Can we use lambda functions here? Just think  J
Well it’s simple.

map(lambda x:x**2,[1,2,3])   # super cool isn’t it ?

Tats fine, what if I had multiple lists to be mapped to one list?
Never worry

>>> li_x = [1, 2, 3, 4, 5]
>>> li_y = [9, 8, 7, 6, 5]
>>> map(lambda x, y : x*y, li_x, li_y)
[9, 16, 21, 24, 25]

Note: If lambda function in map takes “n” arg then you need to have “n” input sequences to be feed to map() function.

Filter just extracts each element in the sequence for which your function returns True.

Syntax: filter(aFunction, aSequence)

Say for example you need to filter out even numbers from given sequence.

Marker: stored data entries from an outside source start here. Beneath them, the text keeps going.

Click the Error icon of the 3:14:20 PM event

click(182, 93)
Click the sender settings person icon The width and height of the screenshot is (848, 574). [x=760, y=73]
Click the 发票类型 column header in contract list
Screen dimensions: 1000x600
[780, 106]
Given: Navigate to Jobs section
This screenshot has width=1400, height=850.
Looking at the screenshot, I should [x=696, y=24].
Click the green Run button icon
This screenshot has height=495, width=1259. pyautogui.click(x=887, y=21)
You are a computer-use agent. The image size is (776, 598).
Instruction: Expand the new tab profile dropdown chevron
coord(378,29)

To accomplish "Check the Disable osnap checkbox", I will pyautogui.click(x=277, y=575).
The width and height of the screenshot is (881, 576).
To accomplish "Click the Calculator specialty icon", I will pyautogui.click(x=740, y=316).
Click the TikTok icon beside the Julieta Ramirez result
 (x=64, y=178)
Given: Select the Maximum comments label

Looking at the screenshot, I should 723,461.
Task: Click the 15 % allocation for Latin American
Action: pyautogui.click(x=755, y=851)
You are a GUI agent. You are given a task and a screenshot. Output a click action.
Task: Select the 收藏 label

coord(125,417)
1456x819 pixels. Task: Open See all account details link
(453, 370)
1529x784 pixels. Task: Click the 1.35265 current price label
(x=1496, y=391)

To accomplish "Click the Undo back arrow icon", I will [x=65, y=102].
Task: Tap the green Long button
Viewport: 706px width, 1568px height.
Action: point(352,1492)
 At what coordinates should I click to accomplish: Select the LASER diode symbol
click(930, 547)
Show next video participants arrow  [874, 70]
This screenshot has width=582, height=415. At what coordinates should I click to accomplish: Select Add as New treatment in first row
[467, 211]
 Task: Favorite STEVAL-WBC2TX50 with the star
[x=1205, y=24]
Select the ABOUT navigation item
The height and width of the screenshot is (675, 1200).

X = [1, 2, 3, 4, 5, 6, 7, 8, 9]
filter(lambda y: True if y % 2 == 0 else False, x)    #or
filter(lambda y: y % 2 == 0, x)

will return you the list with only even numbers…

Similarly reduce is used to reduce the given sequence to a single result.
Example : to compute sum of all the element in sequence

reduce( (lambda x, y: x + y), [1, 2, 3, 4,5] )

reduce passes the current sum in the example to next item of the sequence, to the passed-in function.